BACKGROUND: Gallbladder cancer (GBC) is an aggressive malignancy with limited therapeutic options, primarily due to the frequent emergence of resistance to gemcitabine-based chemotherapy. Uncovering molecular mechanisms underlying this resistance is essential for developing more effective treatments. METHODS: Gemcitabine-resistant GBC cell lines were generated and subjected to transcriptomic sequencing to identify resistance-associated genes. A genome-wide CRISPR-Cas9 knockout screen was used to pinpoint key genetic regulators. Functional validation was performed through gene knockdown and overexpression, cell viability and apoptosis assays, colony formation, and DNA damage analysis. A high-throughput virtual screening (HTVS) approach was applied to identify small-molecule inhibitors targeting the E2F8-DNA interaction. The efficacy of selected compounds was tested in vitro and in xenograft mouse models, and further validated using patient-derived organoids (PDOs) established from primary and recurrent gallbladder cancers.

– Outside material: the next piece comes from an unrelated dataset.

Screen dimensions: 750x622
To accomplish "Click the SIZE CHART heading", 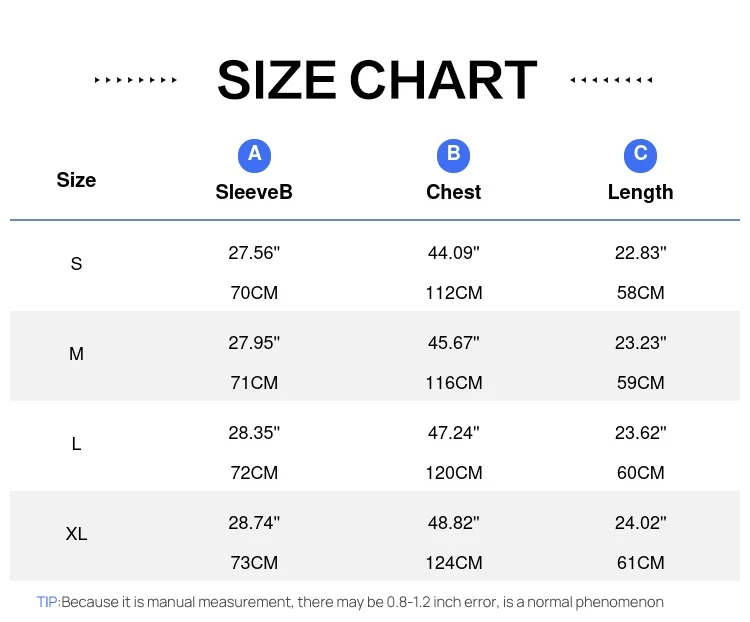I will [377, 80].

RESULTS: The transcription factor E2F8 was identified as a driver of gemcitabine resistance via upregulation of RRM2, a gene involved in DNA repair. Knockdown of E2F8 enhanced sensitivity to poly (ADP-ribose) polymerase (PARP) inhibitors in resistant GBC cells by impairing DNA repair. HTVS yielded HIT-4, a small-molecule inhibitor that binds to E2F8 and disrupts its interaction with DNA, leading to reduced RRM2 expression. HIT-4 significantly increased apoptosis and DNA damage when combined with PARP inhibitors. In vivo and in PDO models, HIT-4 and PARP inhibitor co-treatment markedly suppressed tumor growth, extended survival, and showed minimal toxicity. CONCLUSIONS: This study identifies the E2F8-RRM2 axis as a key regulator of gemcitabine resistance in GBC and establishes E2F8 as a druggable target. The novel compound HIT-4, in combination with PARP inhibitors, represents a promising therapeutic strategy to overcome chemoresistance and warrants further clinical investigation. SUPPLEMENTARY INFORMATION: The online version contains supplementary material available at 10.1186/s13046-025-03586-2.